Economia
Geração Z rejeita IA por preocupações ambientais e no trabalho
Geração Z, os jovens nativos digitais entre 14 e 29 anos, são vistos como adeptos da inteligência artificial (IA), mas muitos estão preocupados e até frustrados com os impactos dela no presente e futuro.
Uma pesquisa da empresa Gallup divulgada em abril mostra que o entusiasmo dos jovens com IA caiu 14 pontos percentuais, ficando em 22%, enquanto a raiva aumentou para 31% entre 2025 e 2026.
Embora o uso da IA se mantenha estável, a sensibilidade dessa geração aos riscos e a postura cautelosa são evidentes. Como explica Zach Hrynowski, pesquisador da Gallup, muitos adotam uma abordagem de “esperar para ver” os efeitos da IA em aprendizado e trabalho.
Entre as preocupações estão os impactos ambientais dos data centers de gigantes como OpenAI e Google, que consomem enormes recursos hídricos para resfriamento.

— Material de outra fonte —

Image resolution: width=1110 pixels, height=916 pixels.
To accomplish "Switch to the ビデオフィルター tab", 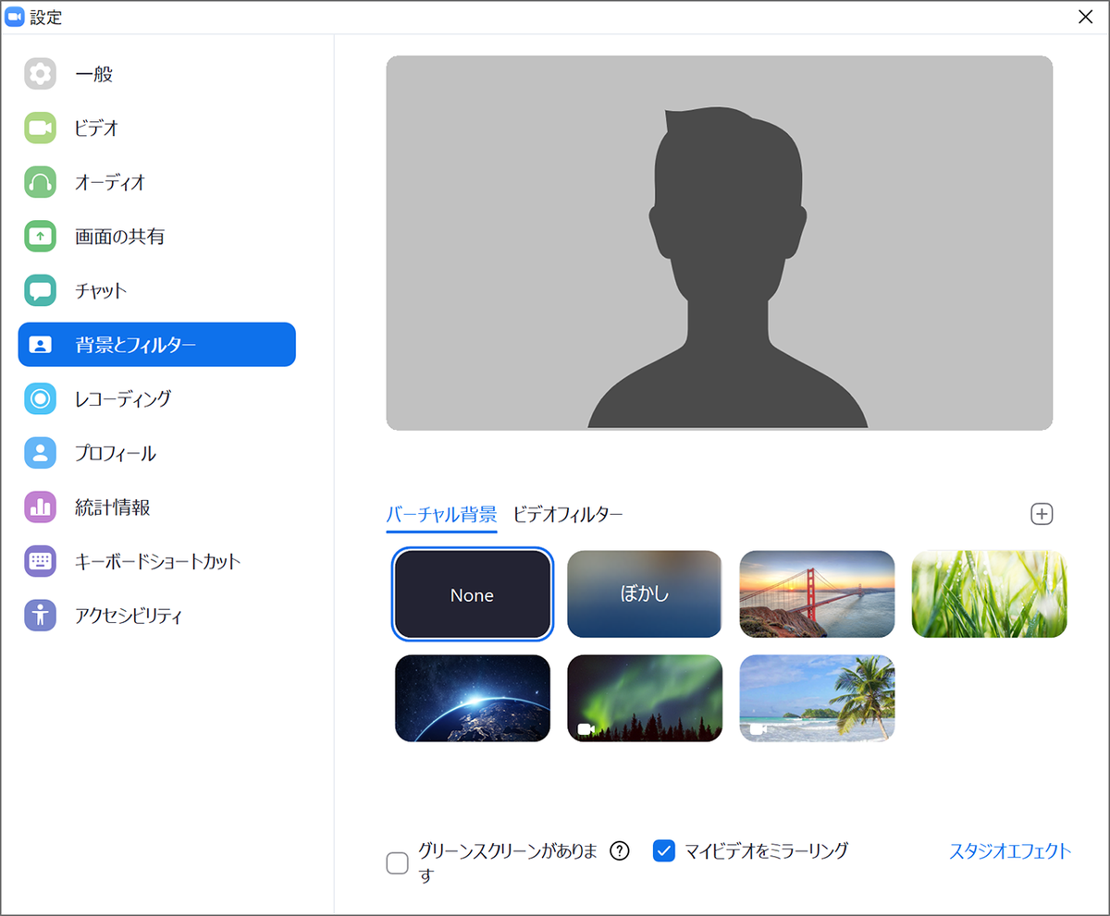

A estudante Marina Amorim, de 24 anos, relata que, na área de tradução, a IA reduz o pagamento pelo trabalho humano, mesmo que o trabalho continue necessário para corrigir erros da IA.
A ansiedade também surge do paradoxo: a IA pode eliminar empregos, mas é indispensável para não ficar atrás no mercado de trabalho, gerando um sentimento angustiante entre os jovens que iniciam suas carreiras.
Carolina Luna, assistente de marketing de 25 anos, comenta o ritmo acelerado exigido pela tecnologia, que gera pressão constante por produtividade e desempenho elevados.
Esse cenário desperta nostalgia por tempos mais simples, ilustrada pelo interesse em câmeras analógicas e produções culturais dos anos 1990, como a série “Love story: John F. Kennedy Jr. e Carolyn Bessette” no Disney+.
Segundo Humberto Marques, professor da PUC Minas, embora esses jovens tenham nascido esperando que a tecnologia solucionasse problemas, a IA evidencia que questões humanas não são facilmente resolvidas por ela.
Além do emprego, a sustentabilidade do planeta preocupa a geração. Dados indicam que o consumo global de água associado à IA poderá crescer drasticamente, o que gera críticas de estudantes como Gaspar Vieira, que limita seu uso à programação para evitar contribuir com impactos ambientais.
Há também desconforto com a forma como gerações anteriores lidam com a IA. Enquanto os millennials tendem a integrar a tecnologia em seu cotidiano, os mais jovens observam com críticas e desconfianças crescentes.
Geane Alzamora, da Comissão Permanente de Inteligência Artificial da UFMG, ressalta que este é um momento de revisão crítica, não de rejeição completa, com avaliações mais cuidadosas da qualidade e influência da IA.
Nas redes sociais, a geração Z associa muitos conteúdos ruins à IA, usando humor para expressar seu descontentamento. Um exemplo recente foi a reação ao show de Shakira no evento Todo Mundo no Rio, onde projeções consideradas de baixa qualidade foram atribuídas à IA por muitos jovens.
A geração Z demonstra que, para ela, o uso irresponsável da inteligência artificial por grandes marcas é visto como falta de cuidado e respeito, refletindo uma expectativa crítica e atenta à evolução dessa tecnologia.